PARIGI – Tracce di vera Paolini. Contro Yastremska tanti dritti sbagliati ma anche una bella rimonta da 3-5 nel primo set che ha spianato la strada alla nostra campionessa. «Sono stata brava a restare lucida, a farle giocare una palla in più. Era un primo turno duro, lei è in forma, due settimane fa aveva vinto un torneo (a Parma, ndc). Penso di aver fatto un buon lavoro, so che devo lavorare sui miei cali di concentrazione, ancora troppo frequenti». Due anni fa Jasmine conquistò una clamorosa finale, perdendo solo da Swiatek, ora si è ripresentata al Roland Garros da numero 13 del mondo. «Ma io mi sento più rilassata, la pressione c’era all’inizio della stagione. Credo di non aver giocato male negli ultimi tornei, a Madrid e Roma ho perso contro Baptiste e Mertens che hanno disputato grandi partite. So che devo fare meglio, ci proverò».

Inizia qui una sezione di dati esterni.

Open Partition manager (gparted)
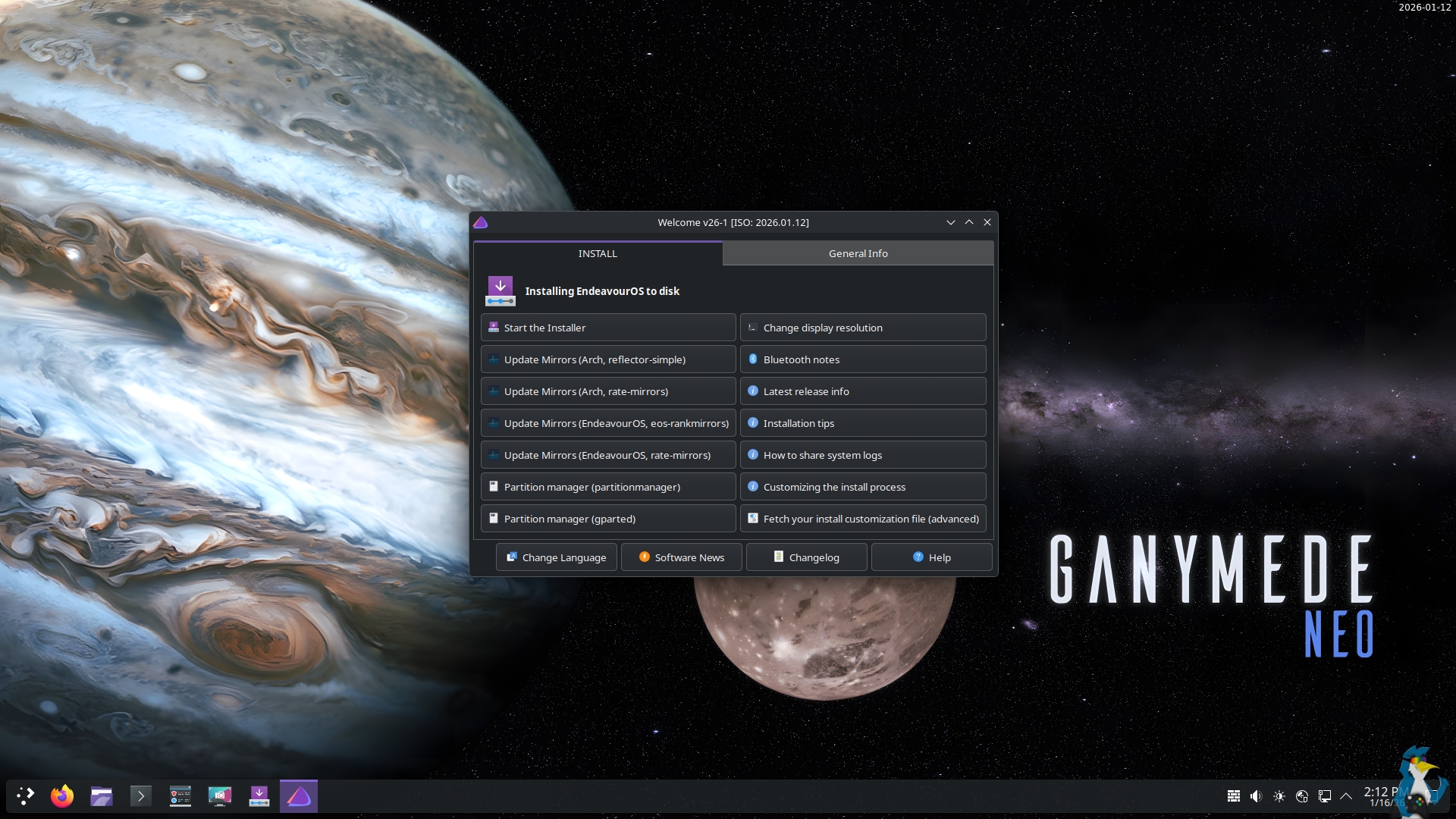Screen dimensions: 1456x819 point(607,519)
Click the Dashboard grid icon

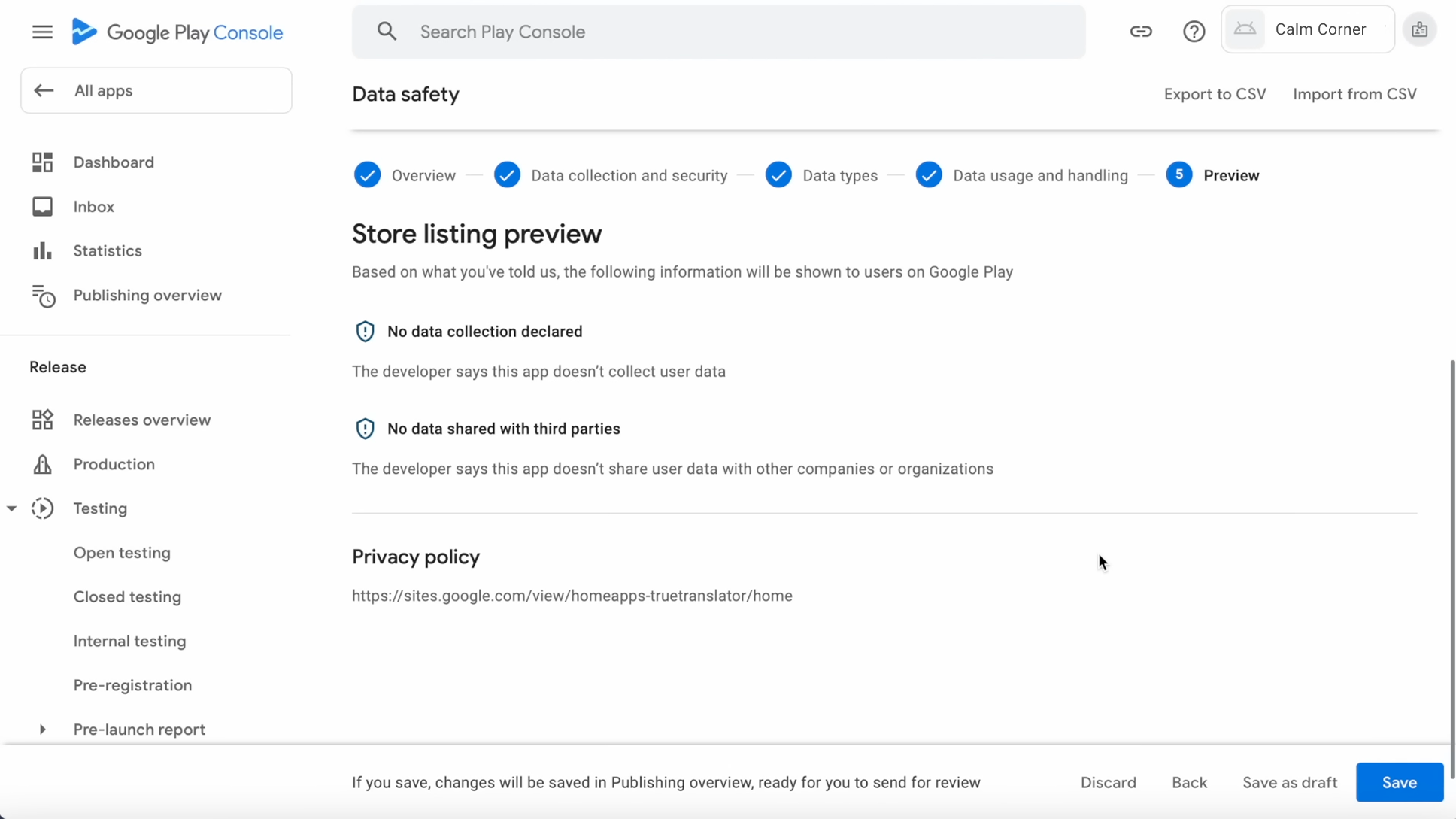click(x=42, y=162)
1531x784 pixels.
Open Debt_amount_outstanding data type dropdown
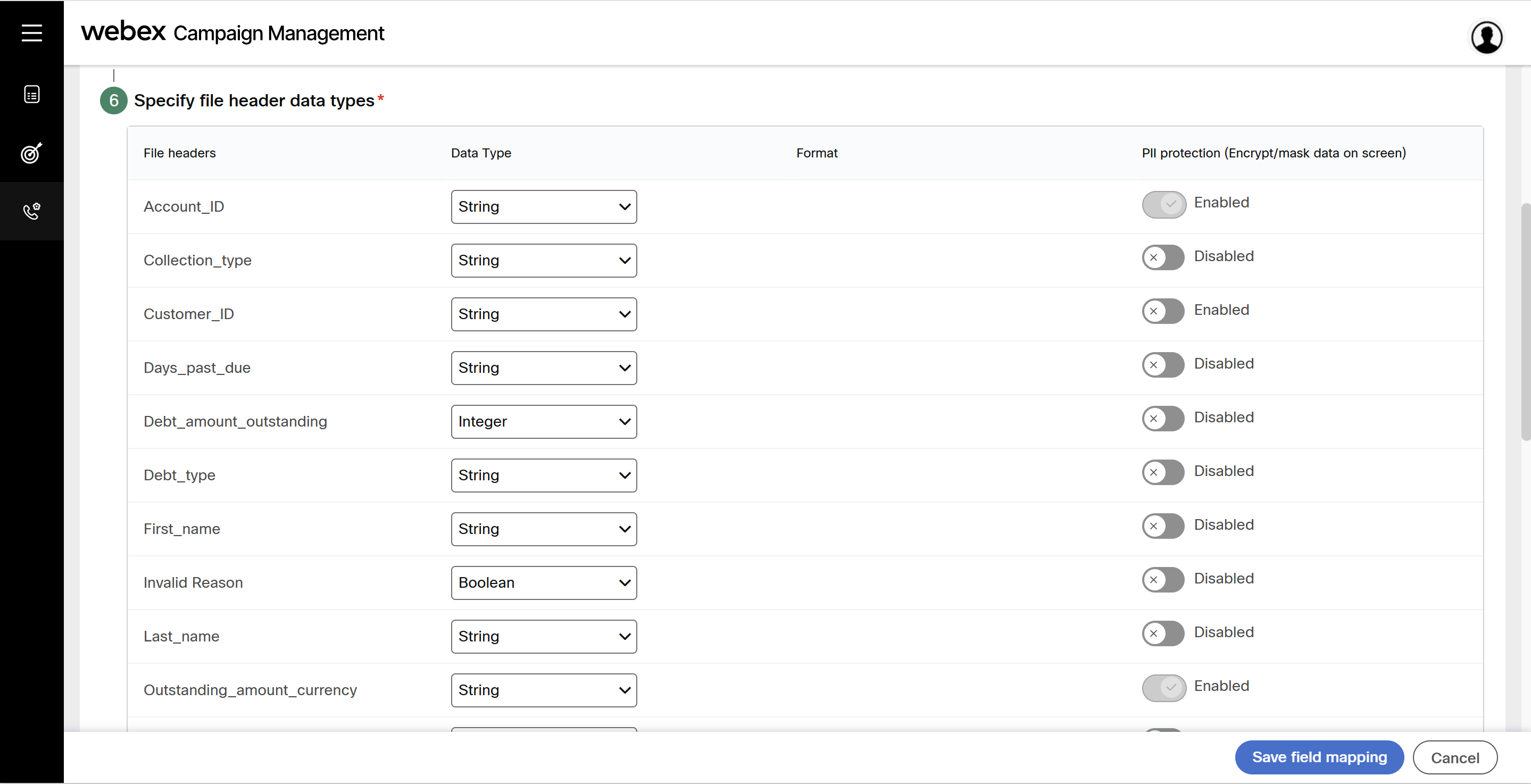click(x=543, y=421)
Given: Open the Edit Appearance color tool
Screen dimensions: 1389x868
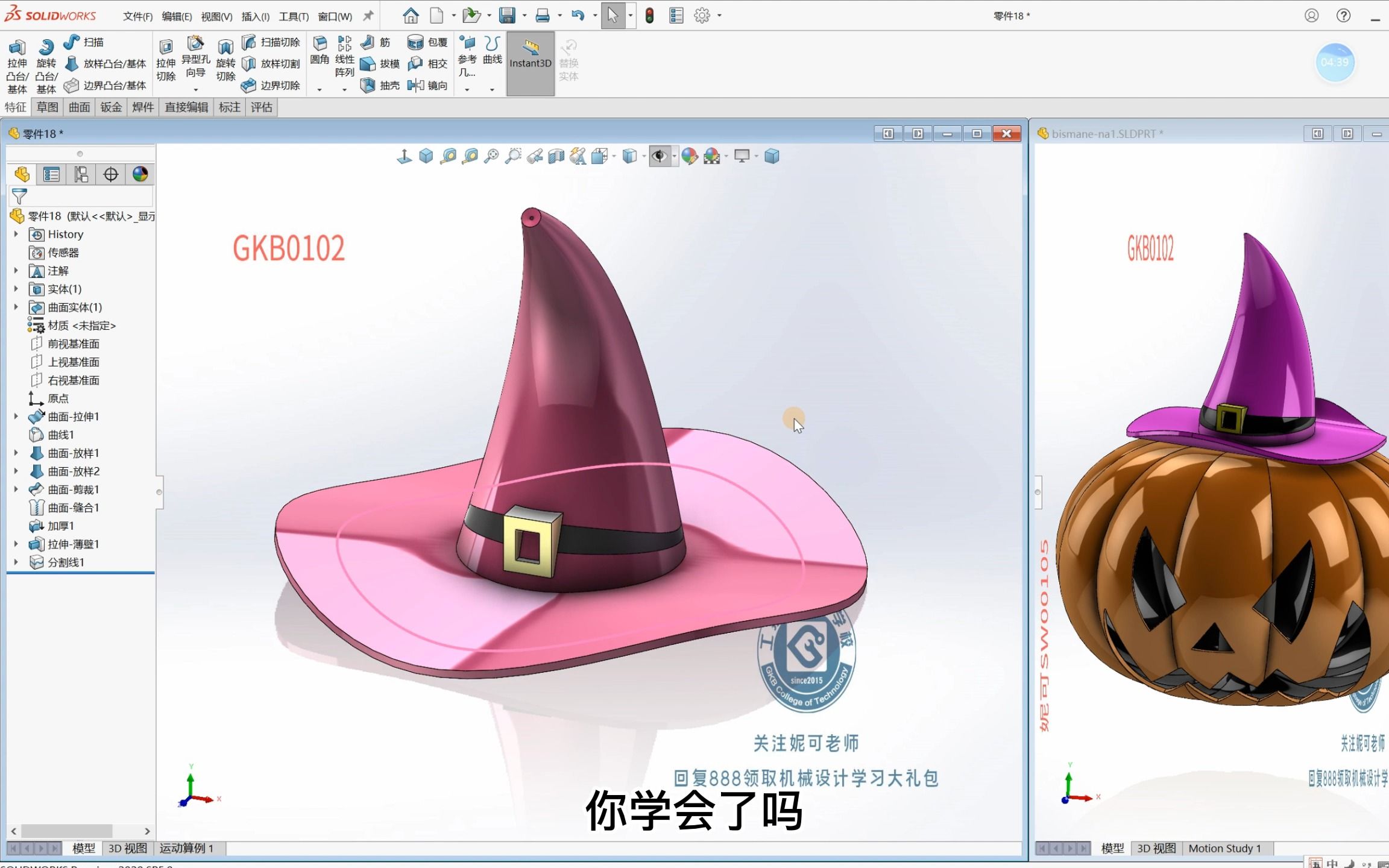Looking at the screenshot, I should click(688, 156).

Impossibile tacere della sua rinuncia, da campionessa uscente, a giocare il doppio con Errani, oggi seduta regolarmente nel suo box a bordo campo. «E’ stata una decisione sofferta e dolorosa, però ho dovuto dare priorità al singolare e al mio fisico, credo di aver fatto la cosa giusta. Non è una chiusura definitiva, deciderò volta per volta».

Al secondo turno Paolini affronterà in una sfida inedita Solana Sierra, 22 anni il prossimo 17 giugno, numero 68 del mondo, che un anno fa conquistò qualche giorno di popolarità raggiungendo a Wimbledon gli ottavi di finale, partendo dalle qualificazioni. Nell’ultimo torneo giocato, a Parma, Sierra è stata battuta proprio da Yastremska nei quarti di finale. «Non la conosco, non mi ci sono mai allenata – ha detto Jasmine – l’ho vista solo giocare in United Cup. Vedrò qualche video, studieremo una strategia».